• [Problem to work on]: Without altering a single character, set down all of the data below.

Material provided Start Marker

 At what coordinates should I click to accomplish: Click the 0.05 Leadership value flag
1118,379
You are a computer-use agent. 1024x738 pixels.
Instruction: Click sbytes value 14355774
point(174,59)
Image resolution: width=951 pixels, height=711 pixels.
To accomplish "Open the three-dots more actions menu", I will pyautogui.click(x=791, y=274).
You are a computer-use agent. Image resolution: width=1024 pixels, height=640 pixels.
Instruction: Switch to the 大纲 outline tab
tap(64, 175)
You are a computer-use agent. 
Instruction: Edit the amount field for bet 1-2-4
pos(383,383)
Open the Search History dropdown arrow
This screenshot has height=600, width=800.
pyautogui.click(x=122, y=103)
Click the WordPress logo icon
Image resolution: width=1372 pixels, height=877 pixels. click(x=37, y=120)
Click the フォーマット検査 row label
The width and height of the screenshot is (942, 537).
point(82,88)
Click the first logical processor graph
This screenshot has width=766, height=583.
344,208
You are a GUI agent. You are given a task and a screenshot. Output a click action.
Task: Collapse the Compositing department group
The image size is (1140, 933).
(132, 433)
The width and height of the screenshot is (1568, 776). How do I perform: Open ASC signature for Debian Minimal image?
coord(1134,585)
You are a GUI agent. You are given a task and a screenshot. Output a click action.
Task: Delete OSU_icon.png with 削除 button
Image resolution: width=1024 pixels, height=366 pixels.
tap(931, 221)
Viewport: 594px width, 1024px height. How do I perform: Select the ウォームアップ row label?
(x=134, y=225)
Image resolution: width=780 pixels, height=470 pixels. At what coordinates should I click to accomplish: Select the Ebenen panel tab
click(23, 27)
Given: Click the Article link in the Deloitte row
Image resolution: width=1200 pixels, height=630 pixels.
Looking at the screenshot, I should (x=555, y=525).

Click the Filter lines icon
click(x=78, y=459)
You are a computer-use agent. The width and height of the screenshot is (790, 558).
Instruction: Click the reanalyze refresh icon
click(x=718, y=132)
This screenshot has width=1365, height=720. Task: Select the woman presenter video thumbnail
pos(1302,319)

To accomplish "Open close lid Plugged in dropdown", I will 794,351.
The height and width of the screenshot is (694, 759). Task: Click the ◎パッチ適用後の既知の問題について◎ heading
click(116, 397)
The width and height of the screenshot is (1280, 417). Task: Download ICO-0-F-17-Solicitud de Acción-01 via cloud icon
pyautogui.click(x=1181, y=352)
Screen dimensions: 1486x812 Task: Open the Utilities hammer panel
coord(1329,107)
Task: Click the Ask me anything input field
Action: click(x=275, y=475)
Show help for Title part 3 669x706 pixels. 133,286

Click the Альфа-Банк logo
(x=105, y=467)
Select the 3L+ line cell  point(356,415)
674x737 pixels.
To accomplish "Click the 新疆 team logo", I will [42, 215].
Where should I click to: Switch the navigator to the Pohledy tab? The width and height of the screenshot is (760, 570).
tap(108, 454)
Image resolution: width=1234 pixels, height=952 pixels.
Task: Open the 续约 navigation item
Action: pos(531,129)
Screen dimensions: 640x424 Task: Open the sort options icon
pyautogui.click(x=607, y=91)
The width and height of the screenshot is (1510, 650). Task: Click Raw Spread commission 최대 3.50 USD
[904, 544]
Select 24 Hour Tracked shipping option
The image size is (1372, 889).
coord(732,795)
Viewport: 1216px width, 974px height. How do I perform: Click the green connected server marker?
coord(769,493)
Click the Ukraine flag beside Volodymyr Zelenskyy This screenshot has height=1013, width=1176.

Material provided End Marker

• [Solution to the exercise]:
 At what coordinates should I click to accomplish: Click the 0.05 Leadership value flag
1118,379
You are a computer-use agent. 1024x738 pixels.
Instruction: Click sbytes value 14355774
point(174,59)
Image resolution: width=951 pixels, height=711 pixels.
To accomplish "Open the three-dots more actions menu", I will pyautogui.click(x=791, y=274).
You are a computer-use agent. Image resolution: width=1024 pixels, height=640 pixels.
Instruction: Switch to the 大纲 outline tab
tap(64, 175)
You are a computer-use agent. 
Instruction: Edit the amount field for bet 1-2-4
pos(383,383)
Open the Search History dropdown arrow
This screenshot has height=600, width=800.
pyautogui.click(x=122, y=103)
Click the WordPress logo icon
Image resolution: width=1372 pixels, height=877 pixels. click(x=37, y=120)
Click the フォーマット検査 row label
The width and height of the screenshot is (942, 537).
point(82,88)
Click the first logical processor graph
This screenshot has width=766, height=583.
344,208
You are a GUI agent. You are given a task and a screenshot. Output a click action.
Task: Collapse the Compositing department group
The image size is (1140, 933).
(132, 433)
The width and height of the screenshot is (1568, 776). How do I perform: Open ASC signature for Debian Minimal image?
coord(1134,585)
You are a GUI agent. You are given a task and a screenshot. Output a click action.
Task: Delete OSU_icon.png with 削除 button
Image resolution: width=1024 pixels, height=366 pixels.
tap(931, 221)
Viewport: 594px width, 1024px height. How do I perform: Select the ウォームアップ row label?
(x=134, y=225)
Image resolution: width=780 pixels, height=470 pixels. At what coordinates should I click to accomplish: Select the Ebenen panel tab
click(23, 27)
Given: Click the Article link in the Deloitte row
Image resolution: width=1200 pixels, height=630 pixels.
Looking at the screenshot, I should (x=555, y=525).

Click the Filter lines icon
click(x=78, y=459)
You are a computer-use agent. The width and height of the screenshot is (790, 558).
Instruction: Click the reanalyze refresh icon
click(x=718, y=132)
This screenshot has width=1365, height=720. Task: Select the woman presenter video thumbnail
pos(1302,319)

To accomplish "Open close lid Plugged in dropdown", I will 794,351.
The height and width of the screenshot is (694, 759). Task: Click the ◎パッチ適用後の既知の問題について◎ heading
click(116, 397)
The width and height of the screenshot is (1280, 417). Task: Download ICO-0-F-17-Solicitud de Acción-01 via cloud icon
pyautogui.click(x=1181, y=352)
Screen dimensions: 1486x812 Task: Open the Utilities hammer panel
coord(1329,107)
Task: Click the Ask me anything input field
Action: click(x=275, y=475)
Show help for Title part 3 669x706 pixels. 133,286

Click the Альфа-Банк logo
(x=105, y=467)
Select the 3L+ line cell  point(356,415)
674x737 pixels.
To accomplish "Click the 新疆 team logo", I will [42, 215].
Where should I click to: Switch the navigator to the Pohledy tab? The width and height of the screenshot is (760, 570).
tap(108, 454)
Image resolution: width=1234 pixels, height=952 pixels.
Task: Open the 续约 navigation item
Action: pos(531,129)
Screen dimensions: 640x424 Task: Open the sort options icon
pyautogui.click(x=607, y=91)
The width and height of the screenshot is (1510, 650). Task: Click Raw Spread commission 최대 3.50 USD
[904, 544]
Select 24 Hour Tracked shipping option
The image size is (1372, 889).
coord(732,795)
Viewport: 1216px width, 974px height. How do I perform: Click the green connected server marker?
coord(769,493)
Click the Ukraine flag beside Volodymyr Zelenskyy This screenshot has height=1013, width=1176.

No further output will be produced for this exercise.